Data excerpts
⁂
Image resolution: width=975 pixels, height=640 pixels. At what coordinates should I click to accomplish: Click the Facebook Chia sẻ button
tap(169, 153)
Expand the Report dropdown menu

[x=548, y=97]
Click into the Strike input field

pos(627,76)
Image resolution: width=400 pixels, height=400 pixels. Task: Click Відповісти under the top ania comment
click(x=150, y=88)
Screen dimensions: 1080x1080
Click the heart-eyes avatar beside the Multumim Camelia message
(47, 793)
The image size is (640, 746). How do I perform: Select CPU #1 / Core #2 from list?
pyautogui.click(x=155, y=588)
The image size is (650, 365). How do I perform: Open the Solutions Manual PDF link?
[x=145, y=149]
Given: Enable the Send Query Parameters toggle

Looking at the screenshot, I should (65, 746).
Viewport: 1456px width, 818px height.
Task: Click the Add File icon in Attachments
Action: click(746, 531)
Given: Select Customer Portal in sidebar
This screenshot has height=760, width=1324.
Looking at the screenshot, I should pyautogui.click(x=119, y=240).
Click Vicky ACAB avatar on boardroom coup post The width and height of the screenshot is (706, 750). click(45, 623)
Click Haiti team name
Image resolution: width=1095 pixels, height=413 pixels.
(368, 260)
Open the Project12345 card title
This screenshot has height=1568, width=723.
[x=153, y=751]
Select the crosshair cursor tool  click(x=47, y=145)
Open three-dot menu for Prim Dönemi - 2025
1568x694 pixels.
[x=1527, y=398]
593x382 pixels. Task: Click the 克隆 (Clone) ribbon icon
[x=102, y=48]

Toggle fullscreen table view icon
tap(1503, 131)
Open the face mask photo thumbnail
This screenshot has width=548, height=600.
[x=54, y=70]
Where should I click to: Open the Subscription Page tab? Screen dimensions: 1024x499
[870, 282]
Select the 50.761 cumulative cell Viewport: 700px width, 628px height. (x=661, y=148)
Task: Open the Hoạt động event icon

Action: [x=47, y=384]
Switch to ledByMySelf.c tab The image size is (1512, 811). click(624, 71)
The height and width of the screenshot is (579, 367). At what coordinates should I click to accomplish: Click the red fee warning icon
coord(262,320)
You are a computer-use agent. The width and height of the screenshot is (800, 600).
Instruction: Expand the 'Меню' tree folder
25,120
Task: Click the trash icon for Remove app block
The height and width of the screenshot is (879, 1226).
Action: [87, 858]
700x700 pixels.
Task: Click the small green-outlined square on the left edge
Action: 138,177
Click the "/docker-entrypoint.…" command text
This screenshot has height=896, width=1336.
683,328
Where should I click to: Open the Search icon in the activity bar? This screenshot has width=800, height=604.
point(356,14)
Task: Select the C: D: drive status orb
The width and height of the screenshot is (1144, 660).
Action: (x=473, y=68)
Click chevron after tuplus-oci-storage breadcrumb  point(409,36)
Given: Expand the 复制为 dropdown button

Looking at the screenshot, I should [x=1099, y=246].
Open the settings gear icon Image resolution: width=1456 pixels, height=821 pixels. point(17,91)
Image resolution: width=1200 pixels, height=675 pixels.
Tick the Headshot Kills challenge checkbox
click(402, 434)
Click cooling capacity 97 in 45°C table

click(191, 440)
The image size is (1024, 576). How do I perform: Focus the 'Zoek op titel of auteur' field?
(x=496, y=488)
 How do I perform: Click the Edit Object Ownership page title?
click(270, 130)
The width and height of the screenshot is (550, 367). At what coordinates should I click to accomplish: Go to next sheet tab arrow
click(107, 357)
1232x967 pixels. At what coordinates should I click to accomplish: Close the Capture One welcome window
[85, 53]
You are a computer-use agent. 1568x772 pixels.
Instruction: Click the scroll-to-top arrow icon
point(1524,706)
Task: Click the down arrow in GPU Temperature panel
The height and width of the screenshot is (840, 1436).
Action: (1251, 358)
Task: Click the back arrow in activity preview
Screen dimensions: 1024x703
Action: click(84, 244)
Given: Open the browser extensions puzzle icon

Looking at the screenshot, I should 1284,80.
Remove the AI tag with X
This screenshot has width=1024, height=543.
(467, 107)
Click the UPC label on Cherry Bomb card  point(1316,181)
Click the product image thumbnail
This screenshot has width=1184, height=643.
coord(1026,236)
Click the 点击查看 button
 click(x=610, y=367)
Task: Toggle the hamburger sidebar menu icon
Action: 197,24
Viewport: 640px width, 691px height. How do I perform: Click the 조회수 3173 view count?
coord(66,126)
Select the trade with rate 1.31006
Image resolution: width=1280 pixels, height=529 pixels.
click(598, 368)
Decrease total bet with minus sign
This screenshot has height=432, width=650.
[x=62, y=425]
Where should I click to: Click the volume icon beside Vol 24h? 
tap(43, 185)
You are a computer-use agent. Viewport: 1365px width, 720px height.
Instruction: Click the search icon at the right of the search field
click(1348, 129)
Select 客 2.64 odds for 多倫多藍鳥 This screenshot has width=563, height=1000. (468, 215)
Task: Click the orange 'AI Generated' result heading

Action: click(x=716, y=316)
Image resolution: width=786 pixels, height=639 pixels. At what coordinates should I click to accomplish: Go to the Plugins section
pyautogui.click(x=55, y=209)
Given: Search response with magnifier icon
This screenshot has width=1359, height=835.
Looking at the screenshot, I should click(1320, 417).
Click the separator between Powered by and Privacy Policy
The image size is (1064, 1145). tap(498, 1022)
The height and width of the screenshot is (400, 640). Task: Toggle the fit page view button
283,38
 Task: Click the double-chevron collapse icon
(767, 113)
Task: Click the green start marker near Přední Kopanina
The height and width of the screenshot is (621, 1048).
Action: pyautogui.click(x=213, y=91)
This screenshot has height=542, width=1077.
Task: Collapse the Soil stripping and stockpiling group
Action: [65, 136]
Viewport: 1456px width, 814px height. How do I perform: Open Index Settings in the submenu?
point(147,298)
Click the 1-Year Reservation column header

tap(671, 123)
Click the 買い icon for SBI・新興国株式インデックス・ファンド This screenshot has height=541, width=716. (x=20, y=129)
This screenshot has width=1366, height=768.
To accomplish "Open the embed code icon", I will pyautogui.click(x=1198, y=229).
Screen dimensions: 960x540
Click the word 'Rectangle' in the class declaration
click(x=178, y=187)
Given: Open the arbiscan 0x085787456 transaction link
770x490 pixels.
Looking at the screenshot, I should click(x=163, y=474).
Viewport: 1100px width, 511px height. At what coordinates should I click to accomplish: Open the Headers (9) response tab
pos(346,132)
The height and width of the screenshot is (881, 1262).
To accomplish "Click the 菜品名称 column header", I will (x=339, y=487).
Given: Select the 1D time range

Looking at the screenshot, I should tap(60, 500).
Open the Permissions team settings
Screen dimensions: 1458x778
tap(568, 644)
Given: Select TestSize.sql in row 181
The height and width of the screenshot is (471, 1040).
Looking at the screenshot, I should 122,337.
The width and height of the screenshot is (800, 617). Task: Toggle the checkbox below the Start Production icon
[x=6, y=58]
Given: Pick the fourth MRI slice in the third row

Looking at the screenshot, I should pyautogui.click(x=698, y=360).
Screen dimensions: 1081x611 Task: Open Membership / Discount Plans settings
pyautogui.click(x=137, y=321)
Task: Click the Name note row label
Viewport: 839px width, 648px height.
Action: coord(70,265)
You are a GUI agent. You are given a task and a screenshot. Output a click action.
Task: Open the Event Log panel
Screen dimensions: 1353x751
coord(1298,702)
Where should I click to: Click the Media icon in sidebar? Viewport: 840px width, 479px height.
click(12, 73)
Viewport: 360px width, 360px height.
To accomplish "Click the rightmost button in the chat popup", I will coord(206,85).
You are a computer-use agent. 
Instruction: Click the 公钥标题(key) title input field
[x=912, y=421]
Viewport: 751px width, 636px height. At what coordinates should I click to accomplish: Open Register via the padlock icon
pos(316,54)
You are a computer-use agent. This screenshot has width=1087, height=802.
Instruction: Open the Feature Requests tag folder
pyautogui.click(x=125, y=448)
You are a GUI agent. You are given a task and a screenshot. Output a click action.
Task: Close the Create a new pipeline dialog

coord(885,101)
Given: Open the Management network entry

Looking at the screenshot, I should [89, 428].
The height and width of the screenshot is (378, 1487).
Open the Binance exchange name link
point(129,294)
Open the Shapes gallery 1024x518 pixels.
⁂
[What to produce]: Considering the records above, state how many lines contain the word "panel", with nothing else in your reply.

[Result of this exercise]: 2